El recorrido no es fácil. Muscularmente, después del kilómetro 25 fue difícil. La zona de los muelles es exigente, el tiempo fue cambiante… Y luego, en Boulogne, eché el freno de mano. Estoy muy contento de haber terminado, porque físicamente ha sido uno de los maratones más duros que he corrido.
Por todo ello se entiende aún mejor la actuación de Morhad Amdouni. En 2022 estableció en París un nuevo récord de Francia con 2h05’22 (antes de rebajarlo a 2h03’46 en Sevilla en 2024). Su tiempo en París, dadas las condiciones, merece claramente todo el respeto.
Un maratón exigente, pero cada vez más popular
A pesar de todas estas dificultades, el Maratón de París sigue siendo uno de los más populares del mundo. En 2025, 55.499 corredores cruzaron la línea de meta. ¿Por qué atrae tanto? Porque París siempre será París. Recorrer los Campos Elíseos, correr a los pies de la Torre Eiffel, bordear el Sena y pasar frente al Louvre… es difícil competir con semejante mezcla de historia y prestigio.
También es un escenario perfecto para descubrir la distancia. Muchos eligen París para vivir su primera experiencia en un maratón. Por el ambiente, los ánimos, la cercanía de familiares y amigos y, sobre todo, por lo que representa. Aunque la marca no siempre acompañe, la emoción del maratón se siente allí con más fuerza que nunca.

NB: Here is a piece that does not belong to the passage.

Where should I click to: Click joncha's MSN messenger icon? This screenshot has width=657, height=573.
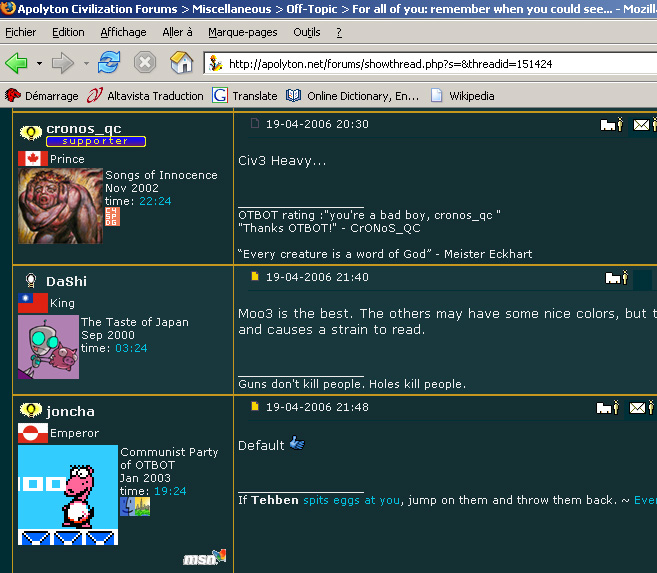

El Maratón de París no es el más rápido. Ni el más sencillo. Pero quizá sí sea uno de los que más emociones despiertan. Su desnivel traicionero, sus subidas escondidas y sus exigentes adoquines lo convierten en una auténtica prueba física y mental. Para disfrutarlo de verdad, conviene prepararlo bien y guardar algo de gasolina para la segunda mitad. Y, sobre todo, no hay que olvidar levantar la cabeza para saborear la oportunidad de correr por las avenidas de la ciudad más bonita del mundo.